Systemic disorders and complications at the site of pain in the chest, fatigue, asthenia.
Changes in laboratory parameters: increase of urea, serum creatinine, elevated liver enzymes, hyperkalemia, increased hematocrit, decreased hemoglobin level, increase in serum bilirubin, hyponatraemia
* A complex of symptoms that can include both one and several manifestations: sensation of fever, pain in the muscles, joints, arthritis, vasculitis, eosinophilia, leukocytosis and / or positive response to antinuclear antibodies, acceleration of ESR, photosensitivity, rash.
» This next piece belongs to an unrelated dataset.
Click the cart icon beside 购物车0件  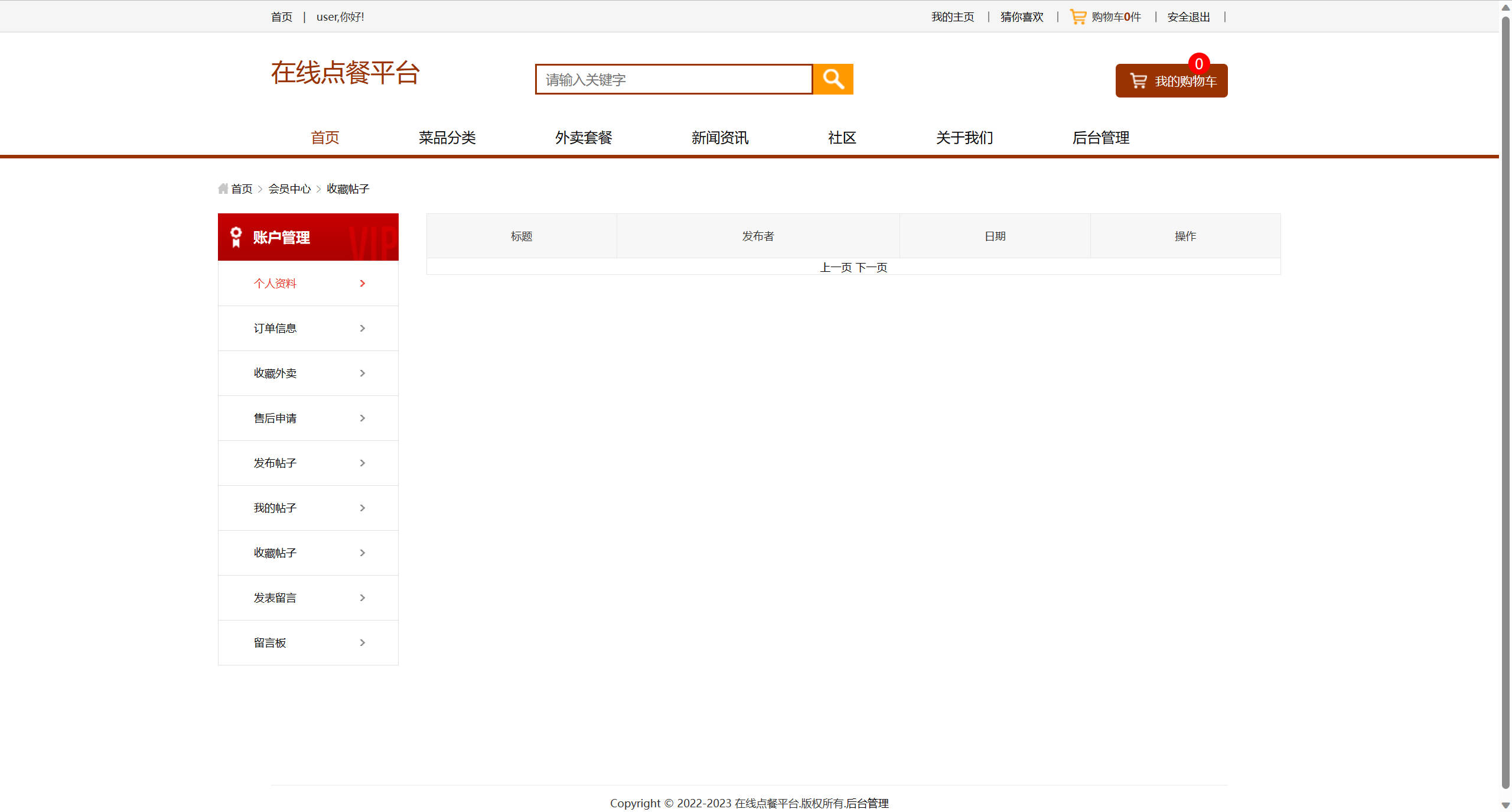[1077, 16]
When developing a severe skin reaction, stop treatment with lisinopril and immediately consult a doctor.
The safety of preparations containing lisinopril also reported such adverse reactions: imbalance, disorientation, impaired sense of smell, glossitis, fainting, muscle spasms, dyspnea, upper respiratory tract infections, decreased appetite, constipation, skin hyperemia, proteinuria.
The safety data from clinical trials show that, in general, lisinopril is well tolerated by pediatric patients with hypertension, and the safety profile in this age group is comparable to the profile of a group of adult patients.
Store at a temperature of no higher than 25 ° C in the original packaging. Keep out of the reach of children.
For 14 tablets in a blister, 2 blisters in a carton.
For 15 tablets in a blister, 2 blisters in a carton.